Beneath this line are the data; copy exactly the part of them that opens with the line containing "Task: Open the" and closes with the line containing "The width and height of the screenshot is (633, 673).", and only that part.
▼
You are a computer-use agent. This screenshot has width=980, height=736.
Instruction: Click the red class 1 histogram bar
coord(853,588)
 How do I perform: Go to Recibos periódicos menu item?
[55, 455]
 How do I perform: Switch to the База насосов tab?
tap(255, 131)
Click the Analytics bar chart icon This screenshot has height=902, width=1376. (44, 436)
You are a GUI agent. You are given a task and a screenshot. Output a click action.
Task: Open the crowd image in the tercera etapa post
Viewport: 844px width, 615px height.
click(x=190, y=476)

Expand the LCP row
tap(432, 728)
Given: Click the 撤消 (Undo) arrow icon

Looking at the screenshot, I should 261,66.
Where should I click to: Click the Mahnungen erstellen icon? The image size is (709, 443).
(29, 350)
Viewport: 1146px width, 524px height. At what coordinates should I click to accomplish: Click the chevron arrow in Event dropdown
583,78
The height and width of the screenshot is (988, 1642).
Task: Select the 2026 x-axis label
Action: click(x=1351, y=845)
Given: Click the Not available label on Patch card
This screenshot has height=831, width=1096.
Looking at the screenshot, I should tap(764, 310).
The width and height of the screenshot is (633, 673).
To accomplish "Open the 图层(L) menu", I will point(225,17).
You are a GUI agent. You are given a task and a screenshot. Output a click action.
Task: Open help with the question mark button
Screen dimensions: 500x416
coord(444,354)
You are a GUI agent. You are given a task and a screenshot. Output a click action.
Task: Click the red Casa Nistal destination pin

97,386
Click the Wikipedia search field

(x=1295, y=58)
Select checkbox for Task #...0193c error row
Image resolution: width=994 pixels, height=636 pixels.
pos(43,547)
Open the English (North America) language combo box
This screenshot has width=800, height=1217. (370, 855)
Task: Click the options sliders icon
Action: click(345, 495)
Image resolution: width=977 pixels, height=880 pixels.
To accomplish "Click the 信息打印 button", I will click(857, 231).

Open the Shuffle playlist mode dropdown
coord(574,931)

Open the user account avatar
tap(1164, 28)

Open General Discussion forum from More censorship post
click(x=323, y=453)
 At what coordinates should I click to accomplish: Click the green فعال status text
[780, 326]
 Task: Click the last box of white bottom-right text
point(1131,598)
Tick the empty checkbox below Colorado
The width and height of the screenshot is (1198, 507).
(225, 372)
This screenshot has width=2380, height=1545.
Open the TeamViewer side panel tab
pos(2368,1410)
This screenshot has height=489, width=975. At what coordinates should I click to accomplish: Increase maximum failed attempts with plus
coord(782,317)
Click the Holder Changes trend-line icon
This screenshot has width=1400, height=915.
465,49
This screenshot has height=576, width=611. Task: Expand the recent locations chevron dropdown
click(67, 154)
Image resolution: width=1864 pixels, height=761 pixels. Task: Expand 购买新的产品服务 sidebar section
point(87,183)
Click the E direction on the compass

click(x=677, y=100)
▲
SOLUTION TO THIS TASK —
Task: Open the crowd image in the tercera etapa post
Viewport: 844px width, 615px height.
click(x=190, y=476)

Expand the LCP row
tap(432, 728)
Given: Click the 撤消 (Undo) arrow icon

Looking at the screenshot, I should 261,66.
Where should I click to: Click the Mahnungen erstellen icon? The image size is (709, 443).
(29, 350)
Viewport: 1146px width, 524px height. At what coordinates should I click to accomplish: Click the chevron arrow in Event dropdown
583,78
The height and width of the screenshot is (988, 1642).
Task: Select the 2026 x-axis label
Action: click(x=1351, y=845)
Given: Click the Not available label on Patch card
This screenshot has height=831, width=1096.
Looking at the screenshot, I should tap(764, 310).
The width and height of the screenshot is (633, 673).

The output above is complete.